HONG KONG (China Daily/ANN) - The slowing mainland economy, global trade tension uncertainities and social unrest triggered by the extradition bill incident, has led the Hong Kong government to trim its economic growth forecast for this year.

Hong Kong government trimmed its economic growth forecast for this year as the economy continued to face a triple whammy of a slowing mainland economy, global trade tension uncertainities and social unrest triggered by the extradition bill incident.

The administration on Friday downgraded its forecast for this year’s gross domestic product growth rate from the previous zero to 1 percent to negative 1.3 percent for the full year of 2019, the first annual GDP contraction since 2009.

The Hong Kong government also confirmed on Friday its economy plunged into its first recession in a decade in the third quarter.

The economy shrank by a seasonally adjusted 3.2% in July-September from the previous quarter, in line with a preliminary reading, revised government data showed. Gross domestic product (GDP) contracted for the second consecutive quarter, meeting the technical definition of a recession.

From a year earlier, the economy contracted 2.9%, the same as the preliminary drop.

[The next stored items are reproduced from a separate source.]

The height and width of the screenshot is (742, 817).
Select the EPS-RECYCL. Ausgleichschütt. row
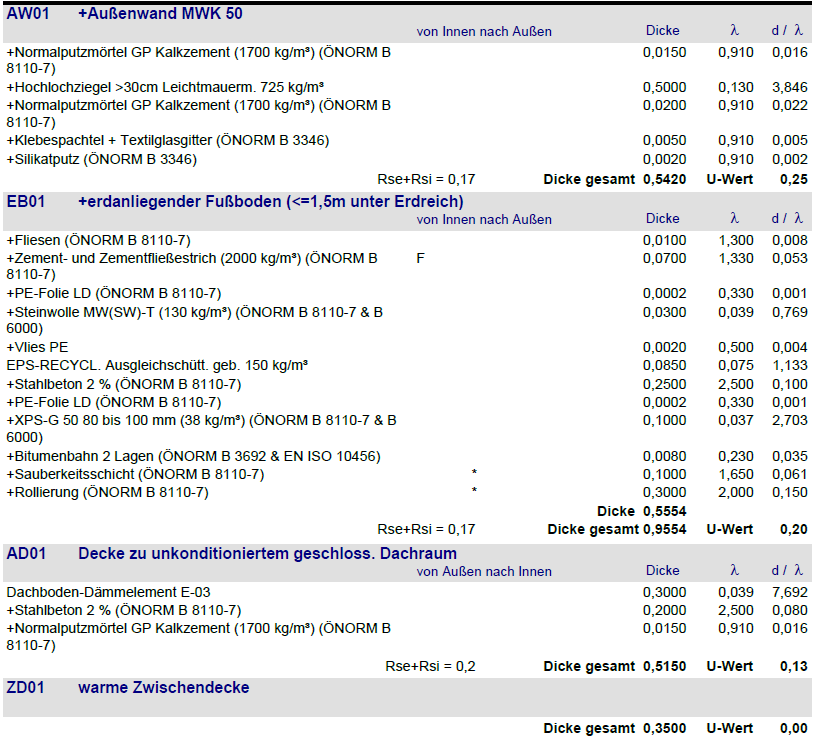[157, 366]
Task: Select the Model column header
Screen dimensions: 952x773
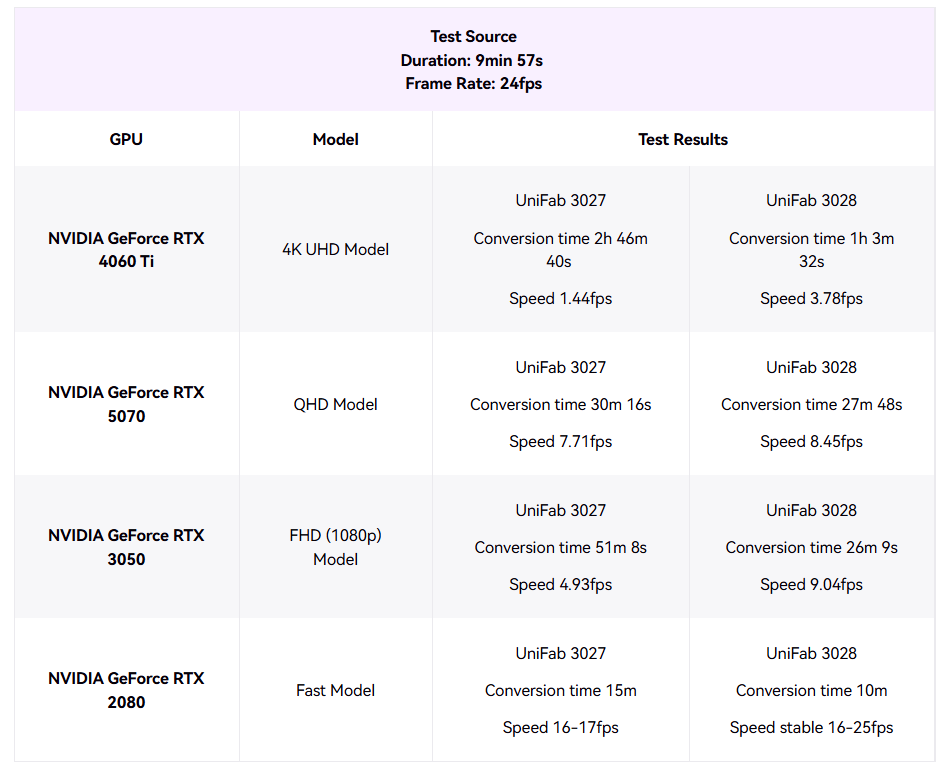Action: tap(336, 139)
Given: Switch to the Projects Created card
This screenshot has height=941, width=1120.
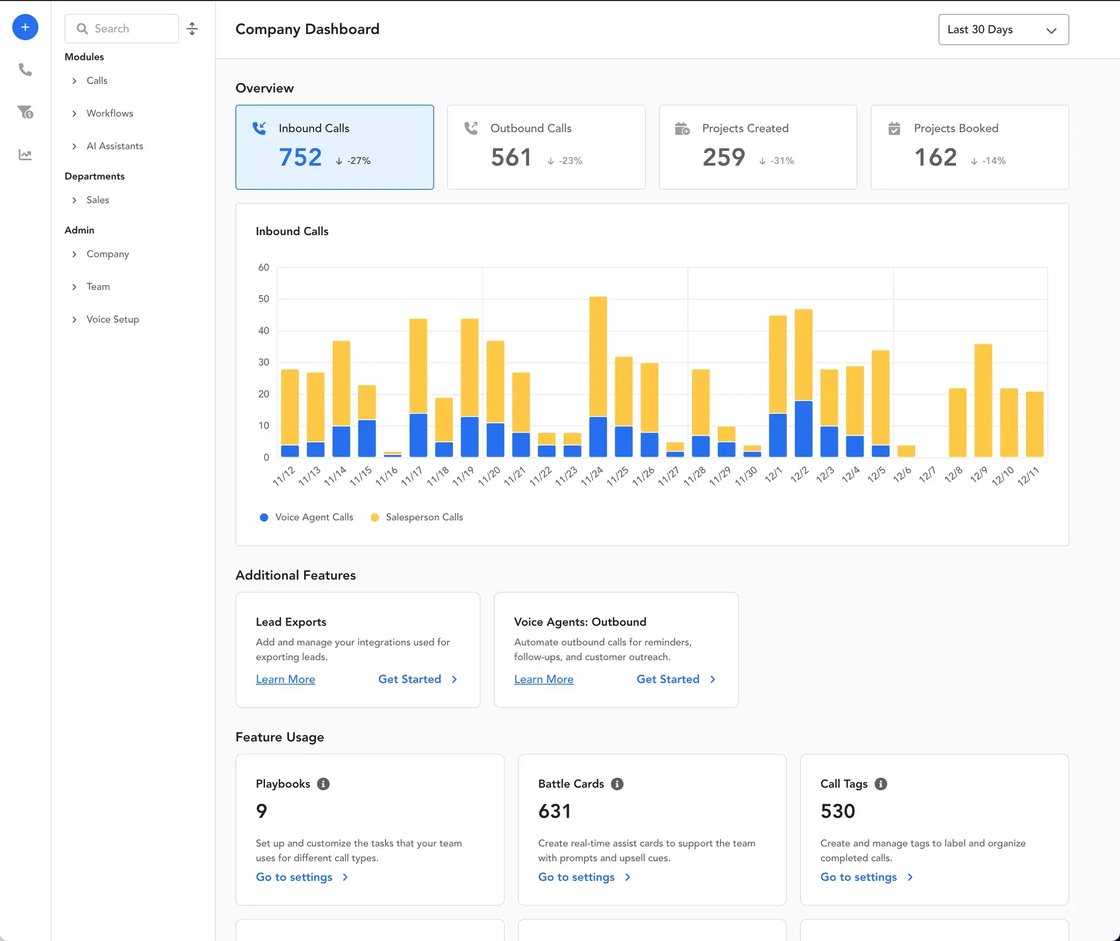Looking at the screenshot, I should click(758, 145).
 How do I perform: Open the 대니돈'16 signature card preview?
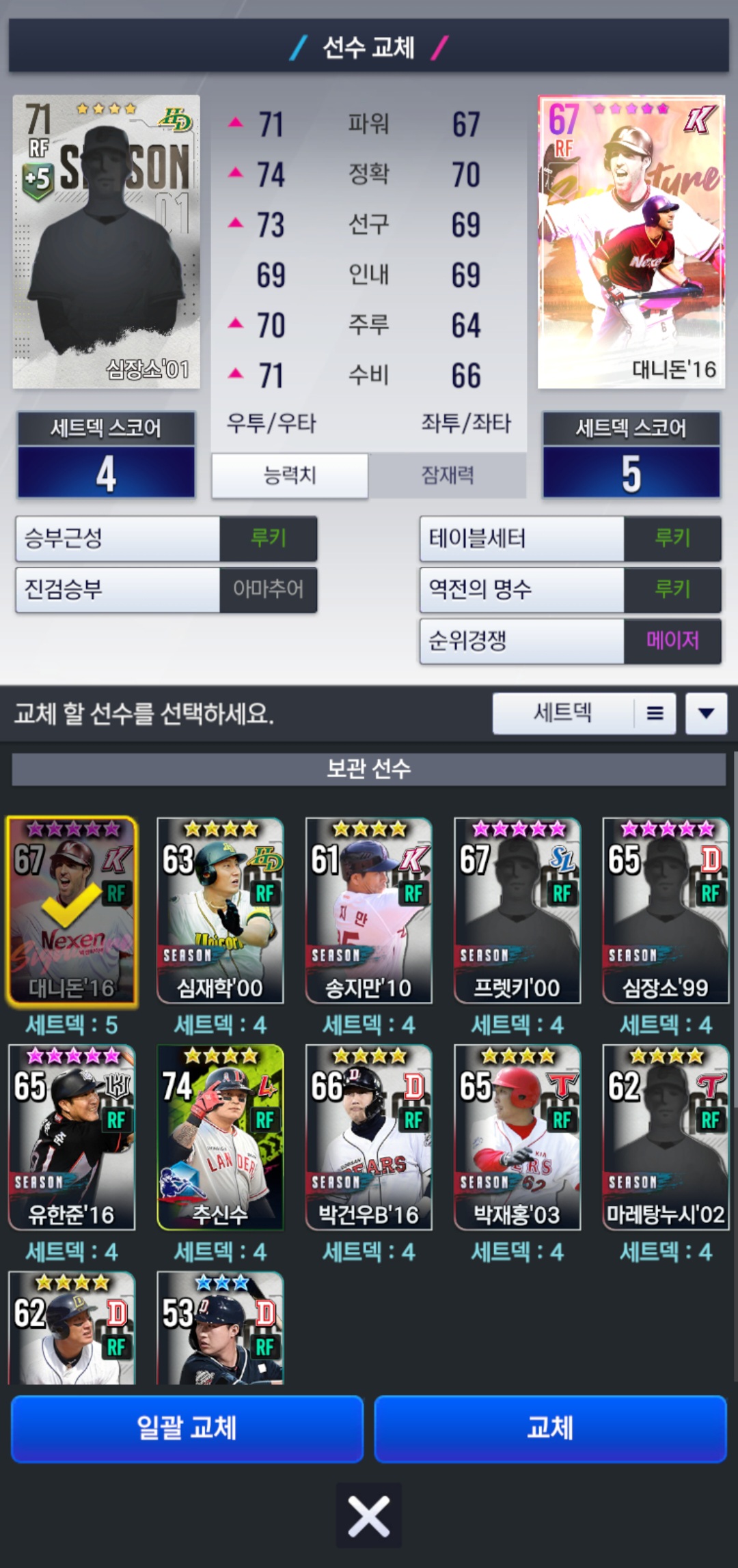(x=631, y=242)
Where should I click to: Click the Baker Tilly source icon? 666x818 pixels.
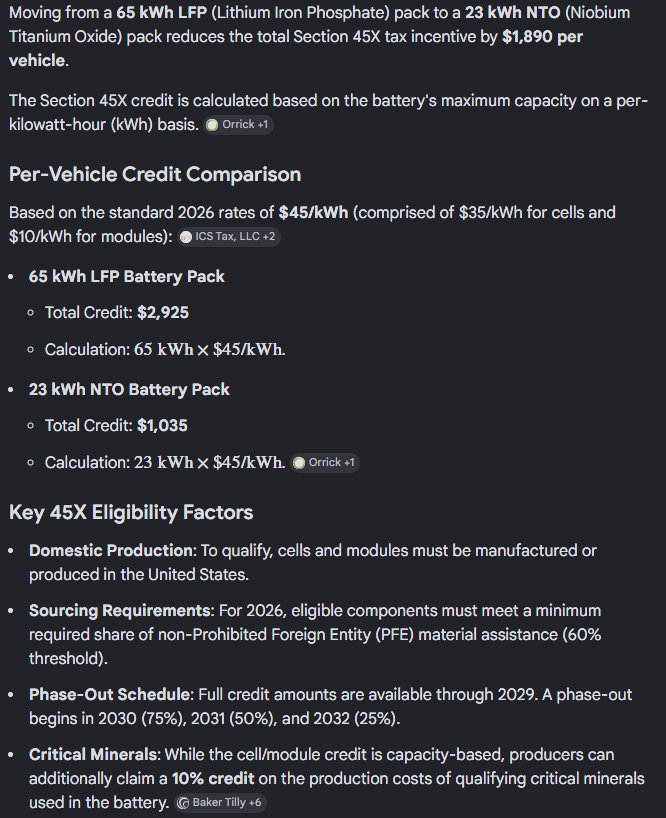point(183,802)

The readings were the weakest since the global financial crisis in 2008/2009.

“Looking ahead, the difficult external environment is likely to persist in the near term. Recent economic data point to the continuation of a synchronized growth slowdown in major economies. The government will continue to closely monitor the situation and introduce measures as necessary to support enterprises and safeguard jobs,” government economist Andrew Au said.

“As the economy has contracted by 0.7 percent during the first three quarters from a year ago, a full-year recession now looks inevitable for 2019. We have further revised the 2019 GDP forecast from 0.3 percent to negative 1.1 percent,” said Carie Li Ruofan, an economist at OCBC Wing Hang.  

Financial information services provider IHS Markit projected Hong Kong economy may retreat 2.1 percent this year, followed by a milder decline of 0.3 percent next year.

“Economic growth for 2020 will remain sluggish although a low base effect is expected to provide some support in the later part of 2020. We do not expect a clear recovery to emerge until the second half of 2020 when domestic confidence is forecast to be restored to pre-crises levels,” predicted Chung Ling-wei and Bernard Aw, principal economists at IHS Markit.

Hong Kong’s private sector business activity, as tracked by IHS Markit Hong Kong Purchasing Manager’s Index, dwindled at the record-fastest pace in over 21 years since the survey began in 1998.

“We see no quick fix to the economy’s challenges, particularly the threat to the city’s reputation for stability, which has underpinned its role as a global commercial and banking center,” Bloomberg Economics Economist Qian Wan warned, forecasting Hong Kong economy may shrink 1.5 percent for the full year of 2019.

The US-based financial information services provider cautioned that although the government has adequate fiscal reserves to unveil a bigger stimulus package to support businesses and households, its measures unveiled in its annual policy address and short-term fiscal stimulus are far from sufficient to revive the economy or restore confidence.

Alicia Herrero, Asia Pacific Chief Economist at French-based investment bank Natixis, agreed. “The Hong Kong government has missed the boat on fiscal stimulus to provide the much-needed support to the economy. The stimulus announced so far only accounts for 0.7 percent of GDP, which is highly disproportionate to the current difficult time.”

Natixis estimated the city’s economy may contract up to 2 percent this year and retreat up to another 3 percent next year if the domestic dilemma persists without meaningful fiscal stimulus.

The Hong Kong government unveiled three rounds of economic stimulus worth HK$22.5 billion in total over the last three months to boost the economy. In early October, the Li Ka Shing Foundation, founded by tycoon Li Ka-shing, announced a donation of HK$1 billion support local small and medium enterprises (SMEs).

Also in October, the Hong Kong Monetary Authority injected an additional HK$200 billion of credit for banks in Hong Kong to boost SME lending.